== Testo ==
%%

E’ “il colpo di fulmine dei romanzi dell’Ottocento” racconterà poi Joyce, ma passeranno alcuni anni perché si ritrovino nel 1938  dopo intense vicende personali e politiche, tra cui un matrimonio di Joyce in seguito annullato. Da allora comincerà la loro lotta antifascista e antinazista insieme, in piena consonanza, inoltre come coppia riuscivano a insospettire meno la polizia. Joyce e Emilio vivranno in clandestinità, assumeranno diverse identità, attraverseranno frontiere, muovendosi tra la Francia e la Svizzera, risiederanno un periodo in Portogallo, paese neutrale, parteciperanno a importanti missioni in Inghilterra ed Emilio si recherà per due mesi negli Usa per un suo piano di insurrezione in Italia a partire dalla Sardegna. Il piano è preso in considerazione da inglesi e americani, ma poi non se ne farà nulla. Intanto riusciranno a organizzare l’espatrio clandestino di ebrei e di tanti compagni perseguitati e in pericolo; Joyce si specializzerà nella produzione di documenti falsi, tecnica appresa da un compagno di GL ,  pittore – decoratore che stava per lasciare la Francia dopo essere evaso due volte dal carcere. Con questi documenti salverà la vita a molte persone e anche al vecchio leader socialista Emanuele Modigliani e alla moglie Vera, che troveranno la salvezza in Svizzera grazie allo straordinario coraggio di Joyce, che non potrà però sottrarsi all’arresto dei gendarmi francesi.

%%

== Elenco dei dati ==
%%

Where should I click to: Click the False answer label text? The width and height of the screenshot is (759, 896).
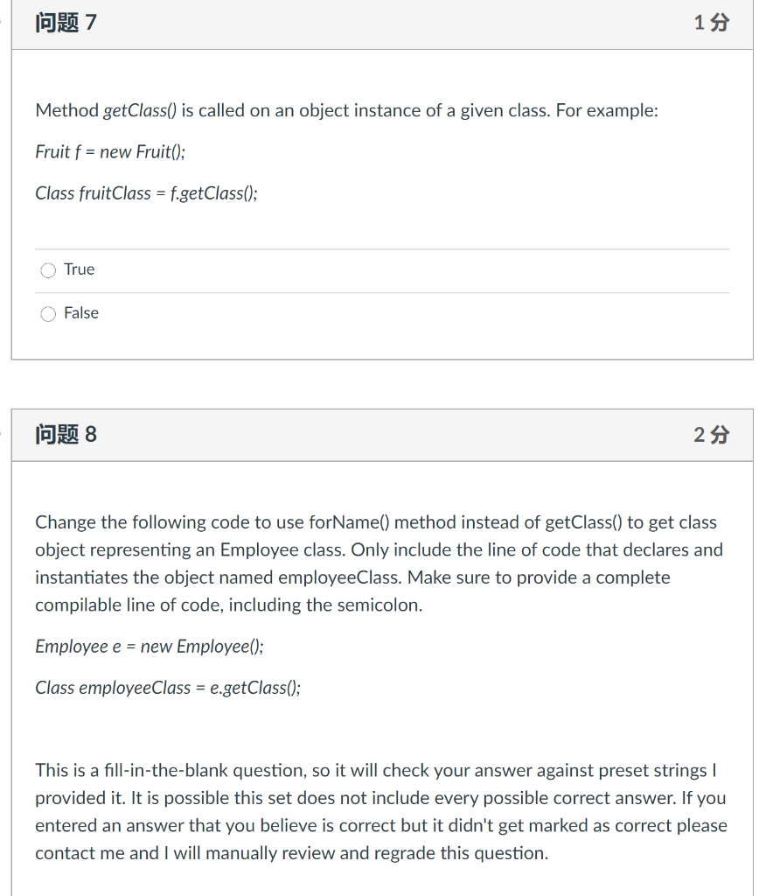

%%
%%

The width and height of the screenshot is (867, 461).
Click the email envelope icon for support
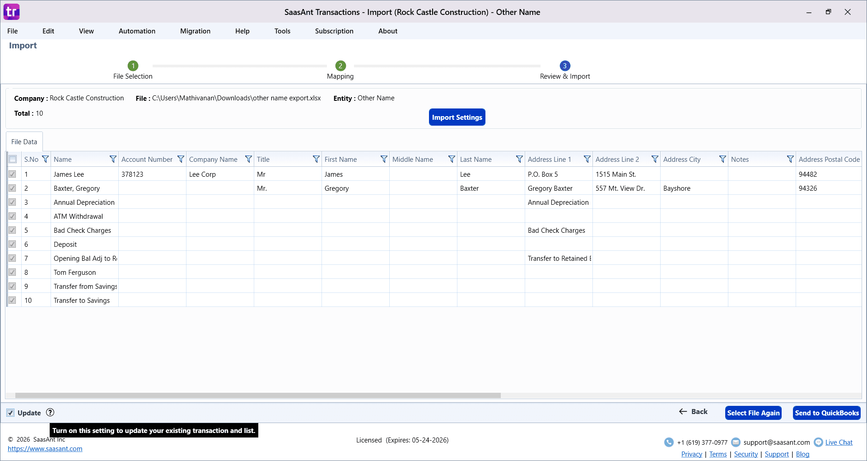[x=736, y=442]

%%
%%

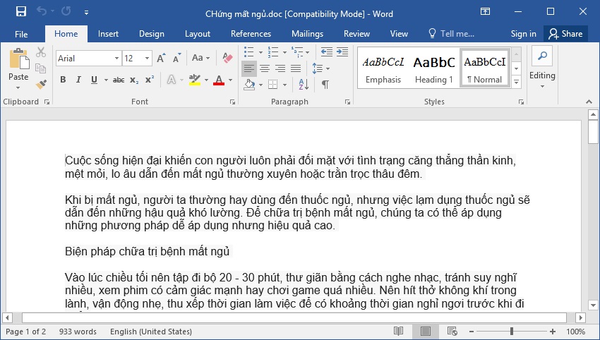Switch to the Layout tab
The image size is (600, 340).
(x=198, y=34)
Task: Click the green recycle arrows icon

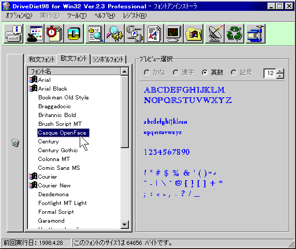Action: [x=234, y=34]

%%

== Compiti ==
- a) Elenca tutte le persone chiamate per nome nel testo.
- b) Ridimensiona le coordinate delle risposte nel tratto dell'elenco che va dalla riga contenente "The width and height of the screenshot is (867, 461)." fino alla riga contenente "[x=736, y=442]", estremi compresi: moltiplica ciascuna per 1,45 e arrotonda all'intero, con le metà per eccesso. Riscrivi soltanto queste righe, richieste incluse, senza le immagini.

== Risposte ai compiti ==
- a) Joyce, Emilio, Emanuele Modigliani, Vera

- b)
The width and height of the screenshot is (867, 461).
Click the email envelope icon for support
[x=1067, y=641]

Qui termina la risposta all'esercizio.